* _What is needed_
In the mailing-list post on inductive user interfaces, on which list was there also a discussion about IUIs last month?

##### Selected passage

[Usability]Re: [HIG] Inductive user interfaces



Seth Nickell wrote:
 
> But my experience was largely negative. I found it harder to use in
> general, and certainely more tedious. Other interfaces that have
> appeared in Windows since then that follow this model have confirmed
> this. So unless they're holding back... ;-)

For anyone who's interested by this, there was also a discussion about
IUIs on the sigia-l (information architecture) list last month:

http://info-arch.org/lists/sigia-l/0202/0034.html

> This is an interface I'd want in my tax program that I use once a year,
> but not something I'd want in a program I use even once a week.

FWIW, the only two such GUIs I use regularly are M$ Money (which I've
been trying out recently just because it happened to pre-installed on my
laptop) and the Windoze XP Control Center.  

I have to admit I haven't found it especially helpful in either case,
and particularly unhelpful in Money-- I've lost count of the number of
minutes I've wasted trawling the sidebar trying to work how to access a
particular feature, when I'd probably have found it straight away in the
menu bar if I'd just looked there first.  For some reason I never do,
though.

##########
##### Data listing

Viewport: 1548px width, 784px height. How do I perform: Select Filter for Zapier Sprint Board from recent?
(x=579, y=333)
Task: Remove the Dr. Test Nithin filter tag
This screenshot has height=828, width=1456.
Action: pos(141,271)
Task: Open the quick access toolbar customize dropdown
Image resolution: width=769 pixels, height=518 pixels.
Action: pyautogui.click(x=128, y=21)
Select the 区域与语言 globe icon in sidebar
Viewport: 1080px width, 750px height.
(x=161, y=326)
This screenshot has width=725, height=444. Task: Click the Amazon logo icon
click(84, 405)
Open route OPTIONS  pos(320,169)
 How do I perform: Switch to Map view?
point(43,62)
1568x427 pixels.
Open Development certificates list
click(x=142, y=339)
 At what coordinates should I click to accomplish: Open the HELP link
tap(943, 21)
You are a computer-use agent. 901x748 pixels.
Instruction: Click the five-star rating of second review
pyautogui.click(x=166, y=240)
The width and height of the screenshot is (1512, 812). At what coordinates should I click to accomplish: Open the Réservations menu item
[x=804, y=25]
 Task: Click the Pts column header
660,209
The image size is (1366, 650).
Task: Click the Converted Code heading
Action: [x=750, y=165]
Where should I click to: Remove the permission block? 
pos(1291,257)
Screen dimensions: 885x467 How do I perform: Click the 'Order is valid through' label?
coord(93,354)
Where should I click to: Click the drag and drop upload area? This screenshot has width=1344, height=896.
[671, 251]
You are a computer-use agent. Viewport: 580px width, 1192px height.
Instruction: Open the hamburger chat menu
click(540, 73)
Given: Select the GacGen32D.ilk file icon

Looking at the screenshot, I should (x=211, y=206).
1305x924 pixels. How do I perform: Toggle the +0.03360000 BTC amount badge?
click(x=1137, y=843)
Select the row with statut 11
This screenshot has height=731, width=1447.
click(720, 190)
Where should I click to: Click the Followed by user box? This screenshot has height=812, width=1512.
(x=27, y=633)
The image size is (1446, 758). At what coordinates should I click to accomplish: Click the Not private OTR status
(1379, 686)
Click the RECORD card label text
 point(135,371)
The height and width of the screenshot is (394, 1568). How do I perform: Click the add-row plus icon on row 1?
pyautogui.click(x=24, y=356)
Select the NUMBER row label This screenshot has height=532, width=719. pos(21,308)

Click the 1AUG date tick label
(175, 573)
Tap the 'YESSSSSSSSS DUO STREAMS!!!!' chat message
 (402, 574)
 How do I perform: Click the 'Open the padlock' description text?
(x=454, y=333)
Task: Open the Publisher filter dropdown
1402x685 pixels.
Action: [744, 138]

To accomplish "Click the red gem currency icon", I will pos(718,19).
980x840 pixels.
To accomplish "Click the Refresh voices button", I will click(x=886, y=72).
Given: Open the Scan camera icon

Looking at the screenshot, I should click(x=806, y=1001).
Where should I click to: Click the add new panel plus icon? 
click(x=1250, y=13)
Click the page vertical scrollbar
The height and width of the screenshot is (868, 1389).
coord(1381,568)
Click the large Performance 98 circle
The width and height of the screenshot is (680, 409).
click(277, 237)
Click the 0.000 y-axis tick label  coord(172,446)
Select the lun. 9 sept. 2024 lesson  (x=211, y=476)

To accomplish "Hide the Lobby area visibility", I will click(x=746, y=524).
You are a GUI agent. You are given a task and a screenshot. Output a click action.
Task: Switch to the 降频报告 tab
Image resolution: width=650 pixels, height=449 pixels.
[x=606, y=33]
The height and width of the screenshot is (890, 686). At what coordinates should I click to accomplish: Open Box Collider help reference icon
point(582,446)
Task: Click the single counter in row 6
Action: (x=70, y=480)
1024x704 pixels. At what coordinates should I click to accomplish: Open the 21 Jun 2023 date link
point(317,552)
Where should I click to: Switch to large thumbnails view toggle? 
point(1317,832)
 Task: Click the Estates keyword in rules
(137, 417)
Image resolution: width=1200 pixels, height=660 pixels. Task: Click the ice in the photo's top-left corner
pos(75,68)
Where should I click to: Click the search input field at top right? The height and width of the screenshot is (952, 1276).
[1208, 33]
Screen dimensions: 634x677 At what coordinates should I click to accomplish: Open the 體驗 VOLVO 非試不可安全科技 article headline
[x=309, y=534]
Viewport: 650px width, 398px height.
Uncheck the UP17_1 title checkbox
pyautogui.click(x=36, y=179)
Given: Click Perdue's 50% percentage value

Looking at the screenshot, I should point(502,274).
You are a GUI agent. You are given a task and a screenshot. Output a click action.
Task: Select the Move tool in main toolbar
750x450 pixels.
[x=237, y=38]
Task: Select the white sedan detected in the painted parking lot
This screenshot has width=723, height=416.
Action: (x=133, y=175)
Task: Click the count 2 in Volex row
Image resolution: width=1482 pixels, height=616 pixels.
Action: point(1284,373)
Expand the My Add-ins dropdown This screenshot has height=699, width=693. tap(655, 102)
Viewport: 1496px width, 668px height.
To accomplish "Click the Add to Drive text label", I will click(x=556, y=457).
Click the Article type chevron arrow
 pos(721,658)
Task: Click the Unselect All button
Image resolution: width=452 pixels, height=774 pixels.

##########

* _Task answer_
The sigia-l (information architecture) list.